Уход, начиная с момента перестройки, от размышлений об ограничениях, в рамках которых развивалась экономика, привел к тому, что попытка преодолеть эти реальные, но неосмысленные ограничения в годы реформы обернулась крахом. Сохранение этой особенности мышления власти — одна из важных угроз для России.
Принципиальный дефект той мировоззренческой структуры, на основе которой производилось целеполагание реформ — этический нигилизм, игнорирование тех ограничений, которые «записаны» на языке нравственных ценностей. Отсутствие этой компоненты в программах больших реформ выхолащивает их смысл, лишает легитимности. Постановка цели реформы всегда предваряется манифестами, выражающими этическое кредо ее интеллектуальных авторов. Они обязаны сказать людям, «что есть добро» в их программе и что есть меньшее зло по сравнению с альтернативными программами.
Сами по себе политические или экономические инструменты или механизмы (демократия, рынок и пр.) не могут оправдывать слом жизнеустройства и массовые страдания людей. Современный капитализм и буржуазное общество могли быть построены потому, что им предшествовало построение новой нравственной матрицы — протестантской этики. Она предложила людям новый способ служения Богу, инструментом которого в частности была нажива. Именно в частности, как один из инструментов, а не как идеальная цель. Новое представление о добре и связанный с ним новый тип знания, порожденные Реформацией, легитимировали новое жизнеустройство, оправдали страдания.

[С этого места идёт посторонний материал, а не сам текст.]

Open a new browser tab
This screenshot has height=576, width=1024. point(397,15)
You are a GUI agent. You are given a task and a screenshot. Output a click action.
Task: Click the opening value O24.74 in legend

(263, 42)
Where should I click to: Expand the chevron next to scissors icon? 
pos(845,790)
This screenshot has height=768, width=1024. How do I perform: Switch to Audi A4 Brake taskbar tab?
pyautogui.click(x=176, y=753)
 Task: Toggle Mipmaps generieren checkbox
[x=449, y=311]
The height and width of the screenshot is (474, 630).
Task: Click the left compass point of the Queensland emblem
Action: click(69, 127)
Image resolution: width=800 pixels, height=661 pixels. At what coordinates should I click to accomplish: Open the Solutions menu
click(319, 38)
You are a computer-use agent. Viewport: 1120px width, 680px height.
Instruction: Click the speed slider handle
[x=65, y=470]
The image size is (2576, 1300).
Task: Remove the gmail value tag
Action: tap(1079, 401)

Ничего похожего не имело места в эпоху Горбачева — Ельцина. За первые десять лет перестройки и реформы обществоведение реформаторов много сделало, чтобы вообще устранить из мировоззренческой матрицы власти сами понятия греха и нравственности, заменив их критерием экономической эффективности.
Н.П. Шмелев писал: «Мы обязаны внедрить во все сферы общественной жизни понимание того, что все, что экономически неэффективно, — безнравственно и, наоборот, что эффективно — то нравственно» [98]. Здесь принято новое соподчинение фундаментальных категорий — эффективности и нравственности. Это радикальный разрыв с традиционной шкалой ценностей, в которой «совесть — выше выгоды». Для нашей темы важен тот факт, что власть декларировала построение правового общества, но подобными декларациями легитимировала криминальный порядок.